Jakarta--Empat mantan pegawai Bank Indonesia (BI) akan mensomasi Radius Christanto yang disebut-sebut sebagai pengusaha terkait pemberitaan media mengenai pencetakan uang pecahan Rp 100.000 berbahan polymer pada 1999.

“Saya meminta yang bersangkutan bertanggung jawab dalam waktu 24 jam harus memberikan penjelasan kepada publik,” kata mantan Direktur Peredaran Uang Bank Indonesia, Herman Yoseph Susmanto, di Jakarta, Senin(31/5).

Promosi Jalur Mudik Pantura Jawa Makin Adem Berkat Trembesi

Susmanto membantah dirinya menerima suap dalam transaksi pencetakan uang itu. “Kami tidak pernah berhubungan langsung dengan Radius.

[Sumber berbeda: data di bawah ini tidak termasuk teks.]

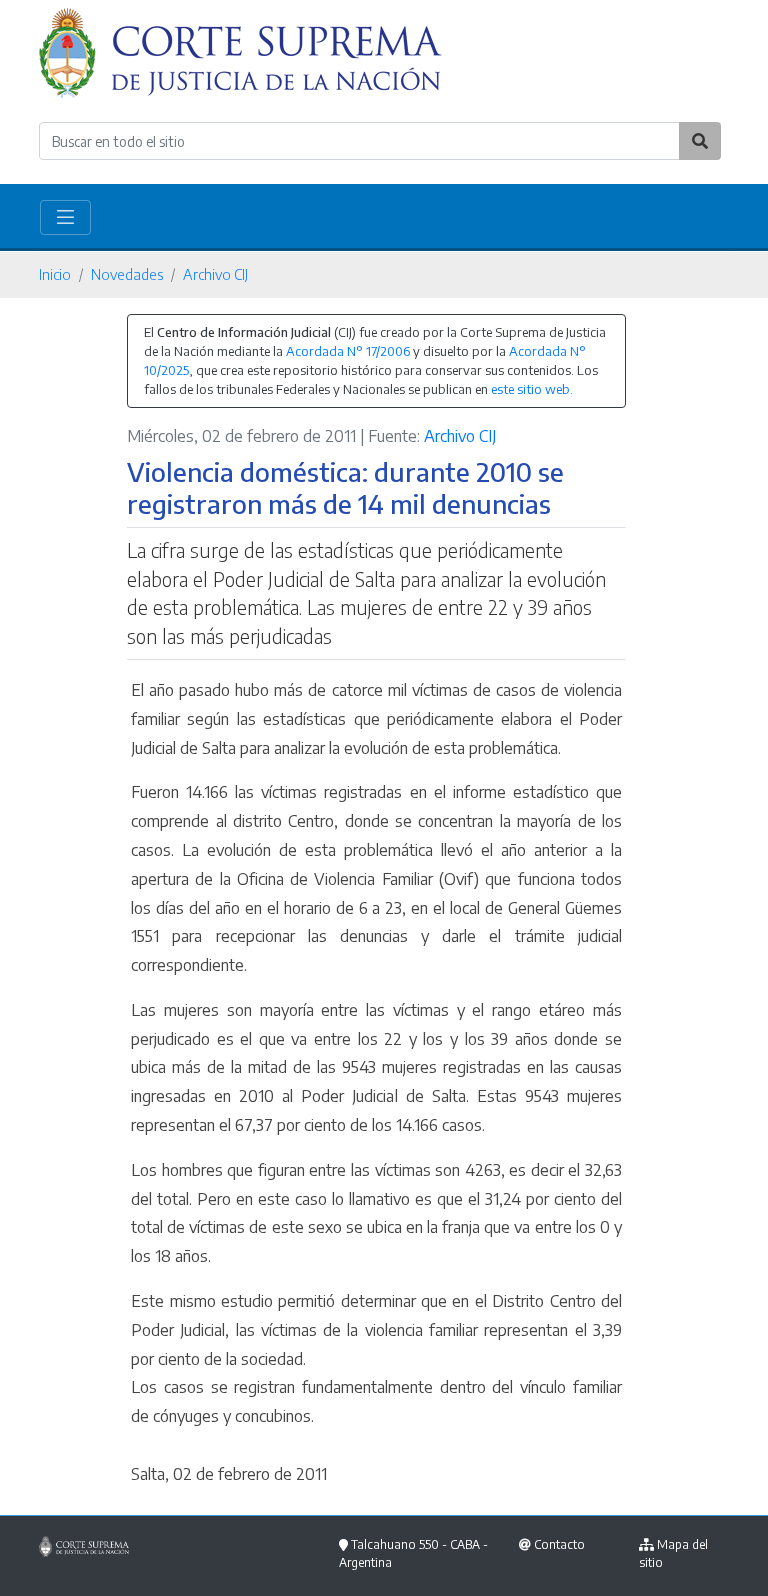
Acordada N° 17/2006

Tapi, langsung dengan Securency International and Note Printing Australia (SINPA), tanpa perantara sama sekali,” kata dia.

Susmanto menyebutkan, Direktur Utama SINPA Miles Curtis, Hugh Brown, dan Neil E Burnham, adalah pihak-pihak yang kerap berhubungan dengan Bank Indonesia.

“Hubungan dengan mereka sudah sejak 1993, sejak mengeluarkan pecahan uang Rp 50.000 bergambar (mantan Presiden RI) Soeharto,” ujar dia.

Seperti diberitakan, pejabat senior Bank Indonesia diduga menerima suap hingga US$ 1,3 juta guna memenangkan kontrak pencetakan pecahan uang Rp 100.000.

Dikutip dari harian The Age, Selasa 25 Mei 2010, dugaan tersebut berdasarkan dokumen faks rahasia dari seorang pengusaha Jakarta kepada pejabat Securency International and Note Printing Australia.

Dalam dokumen tersebut terdapat rencana pemberian imbalan kepada pejabat senior BI yang disebutkan sebagai “teman kami” dengan ‘pembayaran tidak resmi yang besar’ dan “komisi”.

Radius, dia melanjutkan, dikenal sebagai pemasok mesin penghitung uang dan maintenance di Indonesia. “Biasanya, kalau ada mesin yang bermasalah, kami minta bantuan dia,” tutur Susmanto.

Ia menjelaskan, pilihan mencetak uang ketika itu karena memasuki millenium bug Y2K. “Bank Sentral di seluruh dunia menaikkan stock banknotes dan menjadikan harga semakin tinggi,” kata dia.

Bank Indonesia kemudian memutuskan untuk mengeluarkan pecahan Rp 100.000 untuk pertama kali.

Bahan polymer, dia melanjutkan, dipilih karena lebih murah ketimbang bahan katun yang harganya naik. “Selain itu, (uang berbahan polymer), lebih sulit dipalsukan dan waktu edarnya empat kali dari uang katun,” ujar dia.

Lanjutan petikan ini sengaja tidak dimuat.